## Given instruction
Reproduce every line of the data below without any change.

(Dataset items)
◆ ◆ ◆ ◆
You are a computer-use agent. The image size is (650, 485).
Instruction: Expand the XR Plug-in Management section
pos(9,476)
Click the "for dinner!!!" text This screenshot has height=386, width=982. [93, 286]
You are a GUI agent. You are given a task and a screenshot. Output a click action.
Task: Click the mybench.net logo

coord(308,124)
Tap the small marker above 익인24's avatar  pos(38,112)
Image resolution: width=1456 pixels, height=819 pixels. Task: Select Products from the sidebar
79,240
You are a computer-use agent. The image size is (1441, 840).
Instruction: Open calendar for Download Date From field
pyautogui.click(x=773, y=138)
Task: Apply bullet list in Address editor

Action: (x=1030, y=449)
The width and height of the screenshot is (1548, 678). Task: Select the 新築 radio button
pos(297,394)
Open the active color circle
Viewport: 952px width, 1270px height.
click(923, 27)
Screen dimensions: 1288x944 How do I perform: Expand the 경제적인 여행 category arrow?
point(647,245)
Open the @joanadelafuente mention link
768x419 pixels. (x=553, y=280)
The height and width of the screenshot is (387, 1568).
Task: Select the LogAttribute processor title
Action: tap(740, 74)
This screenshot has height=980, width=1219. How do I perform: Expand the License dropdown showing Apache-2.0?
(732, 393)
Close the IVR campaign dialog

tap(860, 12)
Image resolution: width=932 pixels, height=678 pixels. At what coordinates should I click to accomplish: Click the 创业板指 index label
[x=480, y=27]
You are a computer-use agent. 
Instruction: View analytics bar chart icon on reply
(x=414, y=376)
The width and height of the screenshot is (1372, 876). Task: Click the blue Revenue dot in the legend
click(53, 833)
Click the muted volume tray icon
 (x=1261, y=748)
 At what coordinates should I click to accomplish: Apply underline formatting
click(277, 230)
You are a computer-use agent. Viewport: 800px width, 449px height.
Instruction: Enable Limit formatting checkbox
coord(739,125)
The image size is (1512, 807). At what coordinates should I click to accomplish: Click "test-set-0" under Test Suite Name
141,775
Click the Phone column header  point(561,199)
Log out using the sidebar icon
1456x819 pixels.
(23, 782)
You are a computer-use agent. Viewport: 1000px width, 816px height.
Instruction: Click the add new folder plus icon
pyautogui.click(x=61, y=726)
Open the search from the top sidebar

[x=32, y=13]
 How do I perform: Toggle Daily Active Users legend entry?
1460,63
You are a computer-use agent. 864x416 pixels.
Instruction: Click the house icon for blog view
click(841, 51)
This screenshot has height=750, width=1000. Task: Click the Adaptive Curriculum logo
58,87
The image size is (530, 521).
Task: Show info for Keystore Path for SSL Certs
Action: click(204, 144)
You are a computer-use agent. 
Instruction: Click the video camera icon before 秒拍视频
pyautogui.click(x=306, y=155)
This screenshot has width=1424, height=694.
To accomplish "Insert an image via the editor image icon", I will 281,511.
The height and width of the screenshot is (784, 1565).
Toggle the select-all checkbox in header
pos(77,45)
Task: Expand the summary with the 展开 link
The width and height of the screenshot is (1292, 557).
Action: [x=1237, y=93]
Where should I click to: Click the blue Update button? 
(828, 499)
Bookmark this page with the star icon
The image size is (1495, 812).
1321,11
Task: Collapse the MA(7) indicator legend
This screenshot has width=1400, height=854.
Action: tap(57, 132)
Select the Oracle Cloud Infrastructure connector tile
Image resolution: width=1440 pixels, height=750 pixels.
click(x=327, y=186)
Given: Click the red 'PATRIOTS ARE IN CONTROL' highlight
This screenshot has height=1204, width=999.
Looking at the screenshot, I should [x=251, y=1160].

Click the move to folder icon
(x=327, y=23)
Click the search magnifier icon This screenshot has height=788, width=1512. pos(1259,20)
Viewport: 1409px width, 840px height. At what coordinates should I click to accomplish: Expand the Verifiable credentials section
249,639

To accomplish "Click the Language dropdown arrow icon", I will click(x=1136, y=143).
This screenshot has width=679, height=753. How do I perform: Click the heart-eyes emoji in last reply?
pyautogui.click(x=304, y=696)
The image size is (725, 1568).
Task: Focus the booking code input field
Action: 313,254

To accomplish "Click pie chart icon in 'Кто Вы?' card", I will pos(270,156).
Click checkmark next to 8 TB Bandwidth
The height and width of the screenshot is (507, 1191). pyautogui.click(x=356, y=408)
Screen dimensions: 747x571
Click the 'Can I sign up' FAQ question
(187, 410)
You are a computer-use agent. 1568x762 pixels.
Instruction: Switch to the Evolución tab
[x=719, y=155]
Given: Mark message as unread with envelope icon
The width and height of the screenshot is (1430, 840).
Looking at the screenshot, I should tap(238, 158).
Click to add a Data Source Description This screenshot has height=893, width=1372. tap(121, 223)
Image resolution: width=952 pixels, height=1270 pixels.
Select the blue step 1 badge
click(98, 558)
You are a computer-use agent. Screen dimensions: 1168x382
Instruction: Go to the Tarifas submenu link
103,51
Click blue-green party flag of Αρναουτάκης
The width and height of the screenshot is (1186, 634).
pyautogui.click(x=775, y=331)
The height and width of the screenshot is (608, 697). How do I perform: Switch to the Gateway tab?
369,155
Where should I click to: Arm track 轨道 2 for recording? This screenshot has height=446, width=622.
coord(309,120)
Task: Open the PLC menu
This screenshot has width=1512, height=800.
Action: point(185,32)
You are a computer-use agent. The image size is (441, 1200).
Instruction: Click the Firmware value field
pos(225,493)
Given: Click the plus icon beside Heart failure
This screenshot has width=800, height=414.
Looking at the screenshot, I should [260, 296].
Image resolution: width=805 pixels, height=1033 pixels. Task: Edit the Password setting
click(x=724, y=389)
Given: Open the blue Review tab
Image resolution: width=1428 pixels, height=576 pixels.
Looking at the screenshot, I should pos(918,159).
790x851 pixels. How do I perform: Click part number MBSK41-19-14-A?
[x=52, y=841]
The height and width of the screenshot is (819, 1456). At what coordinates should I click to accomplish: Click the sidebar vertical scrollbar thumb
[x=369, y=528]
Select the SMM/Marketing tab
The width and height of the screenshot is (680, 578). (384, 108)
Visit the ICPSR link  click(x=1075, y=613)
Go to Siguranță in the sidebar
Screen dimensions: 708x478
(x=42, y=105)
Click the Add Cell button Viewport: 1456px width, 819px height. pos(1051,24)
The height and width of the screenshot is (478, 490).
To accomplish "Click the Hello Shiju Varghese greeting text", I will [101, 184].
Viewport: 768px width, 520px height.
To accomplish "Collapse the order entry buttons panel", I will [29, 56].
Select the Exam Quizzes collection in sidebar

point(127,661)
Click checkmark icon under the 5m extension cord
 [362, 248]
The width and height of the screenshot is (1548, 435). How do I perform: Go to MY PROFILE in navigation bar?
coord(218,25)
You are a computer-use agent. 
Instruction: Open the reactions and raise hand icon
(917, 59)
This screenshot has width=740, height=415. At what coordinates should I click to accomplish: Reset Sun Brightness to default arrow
◆ ◆ ◆ ◆
## Written answer
You are a computer-use agent. The image size is (650, 485).
Instruction: Expand the XR Plug-in Management section
pos(9,476)
Click the "for dinner!!!" text This screenshot has height=386, width=982. [93, 286]
You are a GUI agent. You are given a task and a screenshot. Output a click action.
Task: Click the mybench.net logo

coord(308,124)
Tap the small marker above 익인24's avatar  pos(38,112)
Image resolution: width=1456 pixels, height=819 pixels. Task: Select Products from the sidebar
79,240
You are a computer-use agent. The image size is (1441, 840).
Instruction: Open calendar for Download Date From field
pyautogui.click(x=773, y=138)
Task: Apply bullet list in Address editor

Action: (x=1030, y=449)
The width and height of the screenshot is (1548, 678). Task: Select the 新築 radio button
pos(297,394)
Open the active color circle
Viewport: 952px width, 1270px height.
click(923, 27)
Screen dimensions: 1288x944 How do I perform: Expand the 경제적인 여행 category arrow?
point(647,245)
Open the @joanadelafuente mention link
768x419 pixels. (x=553, y=280)
The height and width of the screenshot is (387, 1568).
Task: Select the LogAttribute processor title
Action: tap(740, 74)
This screenshot has height=980, width=1219. How do I perform: Expand the License dropdown showing Apache-2.0?
(732, 393)
Close the IVR campaign dialog

tap(860, 12)
Image resolution: width=932 pixels, height=678 pixels. At what coordinates should I click to accomplish: Click the 创业板指 index label
[x=480, y=27]
You are a computer-use agent. 
Instruction: View analytics bar chart icon on reply
(x=414, y=376)
The width and height of the screenshot is (1372, 876). Task: Click the blue Revenue dot in the legend
click(53, 833)
Click the muted volume tray icon
 (x=1261, y=748)
 At what coordinates should I click to accomplish: Apply underline formatting
click(277, 230)
You are a computer-use agent. Viewport: 800px width, 449px height.
Instruction: Enable Limit formatting checkbox
coord(739,125)
The image size is (1512, 807). At what coordinates should I click to accomplish: Click "test-set-0" under Test Suite Name
141,775
Click the Phone column header  point(561,199)
Log out using the sidebar icon
1456x819 pixels.
(23, 782)
You are a computer-use agent. Viewport: 1000px width, 816px height.
Instruction: Click the add new folder plus icon
pyautogui.click(x=61, y=726)
Open the search from the top sidebar

[x=32, y=13]
 How do I perform: Toggle Daily Active Users legend entry?
1460,63
You are a computer-use agent. 864x416 pixels.
Instruction: Click the house icon for blog view
click(841, 51)
This screenshot has height=750, width=1000. Task: Click the Adaptive Curriculum logo
58,87
The image size is (530, 521).
Task: Show info for Keystore Path for SSL Certs
Action: click(204, 144)
You are a computer-use agent. 
Instruction: Click the video camera icon before 秒拍视频
pyautogui.click(x=306, y=155)
This screenshot has width=1424, height=694.
To accomplish "Insert an image via the editor image icon", I will 281,511.
The height and width of the screenshot is (784, 1565).
Toggle the select-all checkbox in header
pos(77,45)
Task: Expand the summary with the 展开 link
The width and height of the screenshot is (1292, 557).
Action: [x=1237, y=93]
Where should I click to: Click the blue Update button? 
(828, 499)
Bookmark this page with the star icon
The image size is (1495, 812).
1321,11
Task: Collapse the MA(7) indicator legend
This screenshot has width=1400, height=854.
Action: tap(57, 132)
Select the Oracle Cloud Infrastructure connector tile
Image resolution: width=1440 pixels, height=750 pixels.
click(x=327, y=186)
Given: Click the red 'PATRIOTS ARE IN CONTROL' highlight
This screenshot has height=1204, width=999.
Looking at the screenshot, I should [x=251, y=1160].

Click the move to folder icon
(x=327, y=23)
Click the search magnifier icon This screenshot has height=788, width=1512. pos(1259,20)
Viewport: 1409px width, 840px height. At what coordinates should I click to accomplish: Expand the Verifiable credentials section
249,639

To accomplish "Click the Language dropdown arrow icon", I will click(x=1136, y=143).
This screenshot has width=679, height=753. How do I perform: Click the heart-eyes emoji in last reply?
pyautogui.click(x=304, y=696)
The image size is (725, 1568).
Task: Focus the booking code input field
Action: 313,254

To accomplish "Click pie chart icon in 'Кто Вы?' card", I will pos(270,156).
Click checkmark next to 8 TB Bandwidth
The height and width of the screenshot is (507, 1191). pyautogui.click(x=356, y=408)
Screen dimensions: 747x571
Click the 'Can I sign up' FAQ question
(187, 410)
You are a computer-use agent. 1568x762 pixels.
Instruction: Switch to the Evolución tab
[x=719, y=155]
Given: Mark message as unread with envelope icon
The width and height of the screenshot is (1430, 840).
Looking at the screenshot, I should tap(238, 158).
Click to add a Data Source Description This screenshot has height=893, width=1372. tap(121, 223)
Image resolution: width=952 pixels, height=1270 pixels.
Select the blue step 1 badge
click(98, 558)
You are a computer-use agent. Screen dimensions: 1168x382
Instruction: Go to the Tarifas submenu link
103,51
Click blue-green party flag of Αρναουτάκης
The width and height of the screenshot is (1186, 634).
pyautogui.click(x=775, y=331)
The height and width of the screenshot is (608, 697). How do I perform: Switch to the Gateway tab?
369,155
Where should I click to: Arm track 轨道 2 for recording? This screenshot has height=446, width=622.
coord(309,120)
Task: Open the PLC menu
This screenshot has width=1512, height=800.
Action: point(185,32)
You are a computer-use agent. The image size is (441, 1200).
Instruction: Click the Firmware value field
pos(225,493)
Given: Click the plus icon beside Heart failure
This screenshot has width=800, height=414.
Looking at the screenshot, I should [260, 296].
Image resolution: width=805 pixels, height=1033 pixels. Task: Edit the Password setting
click(x=724, y=389)
Given: Open the blue Review tab
Image resolution: width=1428 pixels, height=576 pixels.
Looking at the screenshot, I should pos(918,159).
790x851 pixels. How do I perform: Click part number MBSK41-19-14-A?
[x=52, y=841]
The height and width of the screenshot is (819, 1456). At what coordinates should I click to accomplish: Click the sidebar vertical scrollbar thumb
[x=369, y=528]
Select the SMM/Marketing tab
The width and height of the screenshot is (680, 578). (384, 108)
Visit the ICPSR link  click(x=1075, y=613)
Go to Siguranță in the sidebar
Screen dimensions: 708x478
(x=42, y=105)
Click the Add Cell button Viewport: 1456px width, 819px height. pos(1051,24)
The height and width of the screenshot is (478, 490).
To accomplish "Click the Hello Shiju Varghese greeting text", I will [101, 184].
Viewport: 768px width, 520px height.
To accomplish "Collapse the order entry buttons panel", I will [29, 56].
Select the Exam Quizzes collection in sidebar

point(127,661)
Click checkmark icon under the 5m extension cord
 [362, 248]
The width and height of the screenshot is (1548, 435). How do I perform: Go to MY PROFILE in navigation bar?
coord(218,25)
You are a computer-use agent. 
Instruction: Open the reactions and raise hand icon
(917, 59)
This screenshot has width=740, height=415. At what coordinates should I click to accomplish: Reset Sun Brightness to default arrow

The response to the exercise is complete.